Cuidado com a Tinta Fresca
Uma comparação entre a arte contemporânea e a literatura contemporânea revela a imensa dificuldade que ainda existe no simples conceito de união [zivug, conceito cabalístico de união divina], que é a base da ideologia do Zohar [livro sagrado da Cabala]. O equilíbrio entre conteúdo e forma requer uma maturidade e desenvolvimento excepcionais, pois sempre há uma tendência a maximizar um dos lados, em vez de maximizar o significado - que é a união entre eles. Por isso, justamente a prática artística pode ajudar as pessoas a melhorarem na verdadeira união - e no amor
Por: Difícil é a União do Homem como a Divisão do Mar Vermelho
Qual é o valor da tinta derramada em comparação com uma pintura?

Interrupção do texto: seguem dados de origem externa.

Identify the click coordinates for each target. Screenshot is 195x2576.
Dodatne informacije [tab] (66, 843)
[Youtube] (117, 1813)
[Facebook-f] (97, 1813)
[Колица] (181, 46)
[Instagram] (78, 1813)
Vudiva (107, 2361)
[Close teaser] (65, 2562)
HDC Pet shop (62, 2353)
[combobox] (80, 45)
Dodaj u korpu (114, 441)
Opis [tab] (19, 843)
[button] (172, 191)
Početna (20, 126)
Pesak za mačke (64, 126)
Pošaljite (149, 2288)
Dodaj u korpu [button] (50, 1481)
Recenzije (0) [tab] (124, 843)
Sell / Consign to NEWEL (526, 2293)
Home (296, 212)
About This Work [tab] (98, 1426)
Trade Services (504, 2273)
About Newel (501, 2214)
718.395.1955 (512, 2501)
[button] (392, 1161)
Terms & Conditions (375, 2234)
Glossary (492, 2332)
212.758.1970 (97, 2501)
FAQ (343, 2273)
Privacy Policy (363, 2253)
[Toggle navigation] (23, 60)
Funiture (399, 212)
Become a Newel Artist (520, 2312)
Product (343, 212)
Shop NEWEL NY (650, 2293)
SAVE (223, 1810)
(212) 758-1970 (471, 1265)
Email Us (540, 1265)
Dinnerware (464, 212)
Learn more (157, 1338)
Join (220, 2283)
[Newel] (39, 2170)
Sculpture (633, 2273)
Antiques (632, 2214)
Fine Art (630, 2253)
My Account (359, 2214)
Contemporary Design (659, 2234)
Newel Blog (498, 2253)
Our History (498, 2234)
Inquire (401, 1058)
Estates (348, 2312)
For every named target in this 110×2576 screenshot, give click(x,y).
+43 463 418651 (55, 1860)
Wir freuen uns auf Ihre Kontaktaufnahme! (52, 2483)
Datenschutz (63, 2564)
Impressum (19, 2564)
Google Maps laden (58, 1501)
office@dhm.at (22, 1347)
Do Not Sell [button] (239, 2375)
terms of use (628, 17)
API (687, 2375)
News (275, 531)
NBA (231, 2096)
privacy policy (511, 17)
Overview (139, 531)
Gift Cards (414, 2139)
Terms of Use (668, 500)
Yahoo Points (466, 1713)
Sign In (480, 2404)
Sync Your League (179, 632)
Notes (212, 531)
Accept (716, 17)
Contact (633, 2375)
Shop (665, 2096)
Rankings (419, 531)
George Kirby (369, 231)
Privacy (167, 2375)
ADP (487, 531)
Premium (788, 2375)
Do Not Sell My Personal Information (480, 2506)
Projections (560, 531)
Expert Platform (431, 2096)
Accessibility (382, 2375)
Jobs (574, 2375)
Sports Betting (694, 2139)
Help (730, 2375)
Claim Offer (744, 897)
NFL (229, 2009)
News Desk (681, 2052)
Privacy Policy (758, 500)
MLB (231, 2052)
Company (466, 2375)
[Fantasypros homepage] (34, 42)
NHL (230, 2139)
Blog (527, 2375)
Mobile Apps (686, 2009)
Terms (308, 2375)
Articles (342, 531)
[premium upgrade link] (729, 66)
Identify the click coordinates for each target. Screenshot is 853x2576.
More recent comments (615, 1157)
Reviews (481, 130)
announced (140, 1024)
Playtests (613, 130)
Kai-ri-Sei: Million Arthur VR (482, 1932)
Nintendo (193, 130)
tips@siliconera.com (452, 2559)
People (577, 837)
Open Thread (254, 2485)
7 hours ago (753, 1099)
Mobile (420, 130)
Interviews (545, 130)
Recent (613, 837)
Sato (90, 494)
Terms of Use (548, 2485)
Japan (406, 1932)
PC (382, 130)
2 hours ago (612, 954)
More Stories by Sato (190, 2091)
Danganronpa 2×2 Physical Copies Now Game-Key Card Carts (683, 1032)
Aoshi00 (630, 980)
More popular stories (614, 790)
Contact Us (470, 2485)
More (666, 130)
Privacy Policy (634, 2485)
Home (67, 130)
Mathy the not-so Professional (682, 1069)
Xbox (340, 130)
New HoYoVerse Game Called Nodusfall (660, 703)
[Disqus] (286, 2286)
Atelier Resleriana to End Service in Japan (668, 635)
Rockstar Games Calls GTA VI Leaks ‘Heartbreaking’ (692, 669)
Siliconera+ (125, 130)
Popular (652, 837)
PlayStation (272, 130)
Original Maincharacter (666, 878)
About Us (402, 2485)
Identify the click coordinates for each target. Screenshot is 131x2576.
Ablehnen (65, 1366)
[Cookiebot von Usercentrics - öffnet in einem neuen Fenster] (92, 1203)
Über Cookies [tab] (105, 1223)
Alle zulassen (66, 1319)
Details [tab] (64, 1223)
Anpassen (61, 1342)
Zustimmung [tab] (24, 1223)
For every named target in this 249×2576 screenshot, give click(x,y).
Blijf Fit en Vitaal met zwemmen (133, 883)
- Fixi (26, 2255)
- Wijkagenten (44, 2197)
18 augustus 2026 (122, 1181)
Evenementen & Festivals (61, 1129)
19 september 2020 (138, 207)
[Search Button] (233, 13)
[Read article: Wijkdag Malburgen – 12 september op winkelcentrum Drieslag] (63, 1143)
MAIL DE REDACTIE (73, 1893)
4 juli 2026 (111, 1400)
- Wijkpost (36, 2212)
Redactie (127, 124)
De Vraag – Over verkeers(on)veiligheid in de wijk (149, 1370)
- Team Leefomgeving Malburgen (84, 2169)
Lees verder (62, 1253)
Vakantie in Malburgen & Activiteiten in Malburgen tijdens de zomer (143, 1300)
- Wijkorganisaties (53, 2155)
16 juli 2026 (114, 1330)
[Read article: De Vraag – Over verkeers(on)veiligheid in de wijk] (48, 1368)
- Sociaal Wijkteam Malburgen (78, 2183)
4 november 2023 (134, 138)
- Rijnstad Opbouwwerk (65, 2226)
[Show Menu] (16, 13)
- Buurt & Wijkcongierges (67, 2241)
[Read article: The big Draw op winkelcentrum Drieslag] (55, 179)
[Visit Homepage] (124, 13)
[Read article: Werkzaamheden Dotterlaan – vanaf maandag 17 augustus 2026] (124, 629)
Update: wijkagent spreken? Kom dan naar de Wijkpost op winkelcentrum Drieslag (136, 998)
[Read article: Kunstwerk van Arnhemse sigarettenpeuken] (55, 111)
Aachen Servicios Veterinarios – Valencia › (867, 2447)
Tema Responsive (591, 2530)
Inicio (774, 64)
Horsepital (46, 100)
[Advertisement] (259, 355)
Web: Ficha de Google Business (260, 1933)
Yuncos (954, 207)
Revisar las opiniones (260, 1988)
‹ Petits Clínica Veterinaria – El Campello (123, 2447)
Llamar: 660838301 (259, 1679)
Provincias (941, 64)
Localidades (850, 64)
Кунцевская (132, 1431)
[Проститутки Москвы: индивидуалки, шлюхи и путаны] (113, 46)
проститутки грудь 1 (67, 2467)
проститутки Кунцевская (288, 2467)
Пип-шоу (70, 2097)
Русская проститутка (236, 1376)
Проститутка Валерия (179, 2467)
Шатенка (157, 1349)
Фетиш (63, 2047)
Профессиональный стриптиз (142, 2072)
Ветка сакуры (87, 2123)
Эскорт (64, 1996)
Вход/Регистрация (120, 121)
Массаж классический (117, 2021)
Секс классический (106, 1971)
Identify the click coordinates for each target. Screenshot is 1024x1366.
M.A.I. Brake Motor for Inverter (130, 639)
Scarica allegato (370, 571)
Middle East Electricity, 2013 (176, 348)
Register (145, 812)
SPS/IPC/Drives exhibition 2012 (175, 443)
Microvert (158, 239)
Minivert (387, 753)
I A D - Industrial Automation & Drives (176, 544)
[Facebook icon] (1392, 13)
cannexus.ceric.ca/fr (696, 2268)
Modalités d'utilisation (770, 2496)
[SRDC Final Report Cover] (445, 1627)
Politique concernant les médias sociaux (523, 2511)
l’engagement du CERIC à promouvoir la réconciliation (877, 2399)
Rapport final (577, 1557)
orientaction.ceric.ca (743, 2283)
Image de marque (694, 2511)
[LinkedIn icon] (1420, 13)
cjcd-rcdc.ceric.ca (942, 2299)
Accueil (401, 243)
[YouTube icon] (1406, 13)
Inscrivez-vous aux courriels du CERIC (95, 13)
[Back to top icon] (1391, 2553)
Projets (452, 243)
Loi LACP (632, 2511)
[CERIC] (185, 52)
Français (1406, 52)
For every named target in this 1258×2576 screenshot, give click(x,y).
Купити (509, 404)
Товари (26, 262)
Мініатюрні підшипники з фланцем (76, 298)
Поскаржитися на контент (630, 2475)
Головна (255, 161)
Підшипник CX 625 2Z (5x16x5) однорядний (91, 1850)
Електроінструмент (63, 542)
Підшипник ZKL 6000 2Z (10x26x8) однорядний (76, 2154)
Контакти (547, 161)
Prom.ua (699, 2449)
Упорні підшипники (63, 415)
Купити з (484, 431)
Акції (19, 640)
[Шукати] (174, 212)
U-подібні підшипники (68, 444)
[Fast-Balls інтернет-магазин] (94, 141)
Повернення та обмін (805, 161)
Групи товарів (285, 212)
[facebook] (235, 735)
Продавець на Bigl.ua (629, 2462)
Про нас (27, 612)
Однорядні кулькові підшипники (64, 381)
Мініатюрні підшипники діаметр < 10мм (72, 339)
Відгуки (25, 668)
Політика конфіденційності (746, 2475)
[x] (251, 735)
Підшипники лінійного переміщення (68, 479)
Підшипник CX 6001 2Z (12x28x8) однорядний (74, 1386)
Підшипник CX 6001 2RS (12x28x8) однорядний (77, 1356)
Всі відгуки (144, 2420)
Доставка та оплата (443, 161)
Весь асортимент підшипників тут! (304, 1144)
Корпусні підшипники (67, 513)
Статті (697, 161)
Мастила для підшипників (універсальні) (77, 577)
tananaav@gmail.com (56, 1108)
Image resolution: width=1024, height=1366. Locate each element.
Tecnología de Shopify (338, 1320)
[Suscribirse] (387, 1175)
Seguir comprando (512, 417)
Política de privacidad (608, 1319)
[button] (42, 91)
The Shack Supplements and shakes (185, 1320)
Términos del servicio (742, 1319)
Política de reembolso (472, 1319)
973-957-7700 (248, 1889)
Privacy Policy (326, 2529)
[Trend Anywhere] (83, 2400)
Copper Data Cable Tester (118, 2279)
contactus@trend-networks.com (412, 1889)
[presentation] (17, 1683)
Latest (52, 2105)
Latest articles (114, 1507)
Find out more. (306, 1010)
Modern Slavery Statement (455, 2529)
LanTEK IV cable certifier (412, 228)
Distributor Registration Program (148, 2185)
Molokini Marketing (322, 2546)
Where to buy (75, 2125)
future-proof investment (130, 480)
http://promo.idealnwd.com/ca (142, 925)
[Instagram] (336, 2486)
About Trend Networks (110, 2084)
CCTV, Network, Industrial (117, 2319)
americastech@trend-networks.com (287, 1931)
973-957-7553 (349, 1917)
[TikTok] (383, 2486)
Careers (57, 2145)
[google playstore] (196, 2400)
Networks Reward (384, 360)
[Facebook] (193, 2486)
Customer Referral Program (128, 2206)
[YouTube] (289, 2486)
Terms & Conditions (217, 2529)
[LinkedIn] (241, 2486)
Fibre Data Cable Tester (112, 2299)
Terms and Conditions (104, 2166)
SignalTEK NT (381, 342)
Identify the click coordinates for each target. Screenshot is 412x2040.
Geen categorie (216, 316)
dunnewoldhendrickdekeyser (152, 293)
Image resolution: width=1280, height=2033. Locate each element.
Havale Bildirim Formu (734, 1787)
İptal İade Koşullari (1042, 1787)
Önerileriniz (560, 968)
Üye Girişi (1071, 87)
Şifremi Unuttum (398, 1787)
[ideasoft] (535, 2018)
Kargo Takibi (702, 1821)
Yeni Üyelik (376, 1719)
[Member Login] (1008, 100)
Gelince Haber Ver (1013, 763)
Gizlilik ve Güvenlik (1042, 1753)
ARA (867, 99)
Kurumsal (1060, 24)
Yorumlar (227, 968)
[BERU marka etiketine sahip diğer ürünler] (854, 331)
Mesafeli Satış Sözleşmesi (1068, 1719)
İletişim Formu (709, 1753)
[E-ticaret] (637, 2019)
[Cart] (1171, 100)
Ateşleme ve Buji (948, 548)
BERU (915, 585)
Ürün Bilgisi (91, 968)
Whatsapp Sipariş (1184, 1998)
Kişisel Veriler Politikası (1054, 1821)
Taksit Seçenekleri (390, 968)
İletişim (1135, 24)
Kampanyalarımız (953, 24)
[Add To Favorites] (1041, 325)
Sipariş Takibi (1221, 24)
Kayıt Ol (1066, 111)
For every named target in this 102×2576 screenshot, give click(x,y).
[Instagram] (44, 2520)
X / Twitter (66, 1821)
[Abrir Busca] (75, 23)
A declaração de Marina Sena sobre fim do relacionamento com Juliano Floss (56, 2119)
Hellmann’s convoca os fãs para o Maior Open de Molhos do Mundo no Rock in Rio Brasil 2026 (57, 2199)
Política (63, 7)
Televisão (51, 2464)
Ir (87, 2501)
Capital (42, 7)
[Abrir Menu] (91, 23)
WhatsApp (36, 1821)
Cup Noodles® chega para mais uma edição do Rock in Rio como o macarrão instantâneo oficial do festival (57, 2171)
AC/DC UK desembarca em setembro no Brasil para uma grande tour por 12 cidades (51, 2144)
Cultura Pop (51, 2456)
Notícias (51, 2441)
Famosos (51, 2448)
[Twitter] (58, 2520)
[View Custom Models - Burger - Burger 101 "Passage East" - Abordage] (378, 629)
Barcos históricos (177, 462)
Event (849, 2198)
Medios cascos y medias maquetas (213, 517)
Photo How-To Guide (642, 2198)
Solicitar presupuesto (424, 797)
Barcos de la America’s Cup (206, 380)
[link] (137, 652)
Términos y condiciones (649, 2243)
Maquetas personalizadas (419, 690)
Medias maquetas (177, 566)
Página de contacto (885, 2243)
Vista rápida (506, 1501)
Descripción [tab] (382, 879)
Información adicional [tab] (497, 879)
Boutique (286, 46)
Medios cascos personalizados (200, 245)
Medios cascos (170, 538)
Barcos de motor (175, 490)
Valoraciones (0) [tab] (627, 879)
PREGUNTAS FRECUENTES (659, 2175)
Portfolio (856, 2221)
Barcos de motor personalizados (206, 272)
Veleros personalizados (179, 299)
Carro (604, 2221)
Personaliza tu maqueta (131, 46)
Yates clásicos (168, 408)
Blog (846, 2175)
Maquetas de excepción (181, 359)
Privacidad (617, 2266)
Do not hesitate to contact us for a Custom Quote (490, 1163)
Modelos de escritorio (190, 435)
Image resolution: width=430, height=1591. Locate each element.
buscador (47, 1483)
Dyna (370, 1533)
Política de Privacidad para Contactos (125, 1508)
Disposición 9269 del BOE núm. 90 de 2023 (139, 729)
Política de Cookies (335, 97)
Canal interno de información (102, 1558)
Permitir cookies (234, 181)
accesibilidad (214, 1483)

(Fonte)Por que o conceito de união é tão difícil de internalizar? Por que o amor requer tanta maturidade e desenvolvimento? Assim como é difícil para os artistas internalizarem que precisam se preocupar não apenas com o conteúdo, ou apenas com a forma, mas com ambos. Preocupar-se com duas coisas. A arte é a produção de significado, para o espectador, e no significado há duas partes: o conteúdo do significado e sua forma. Forma bonita sem conteúdo, retórica vazia - ou o grito do significado mais profundo, eu te amo, sem forma - isso não é arte nem poema de amor. Ou seja - é fácil concentrar-se apenas no conteúdo ou apenas na forma, ver em uma coisa a essência de tudo. Mas a capacidade de cuidar de duas coisas requer renúncia, aceitação e humildade que faltam ao indivíduo, e são contrárias à tradição de unidade da cultura ocidental, e do cérebro que se concentra em uma coisa de cada vez (biologicamente).
Concentrar-se em duas coisas já requer alternância de atenção. O porco-espinho sabe uma grande coisa, mas a serpente sabe duas coisas. Unir duas coisas - esta é a mensagem do Zohar. Agora, quando há uma conexão essencial entre as duas coisas, o conteúdo e a forma, ou uma conexão inovadora (não uma falta de conexão), então esta é uma arte importante. Esta é uma união verdadeira e mais profunda. No jogo de linguagem há duas coisas: primeiro, jogar segundo as regras, e segundo, jogar bonito, jogar bem. As regras do jogo não são suficientes. O excesso de foco no conteúdo ou na forma sem equilíbrio entre eles é um erro artístico. O Rococó e o Realismo - excesso de foco na forma, e conteúdo pobre. A arte medieval e a arte moderna - excesso de foco no conteúdo, e forma pobre. E na arte contemporânea às vezes há uma distorção tão grave na linguagem que não está claro se há conteúdo ou forma, ou seja, não passa para o espectador, não transmite significado. Por exemplo, na arte abstrata há uma completa falta de conteúdo e também forma pobre, e na arte conceitual há pouco e pobre conteúdo e forma pobre até inexistente. Por isso estas são formas particularmente superficiais.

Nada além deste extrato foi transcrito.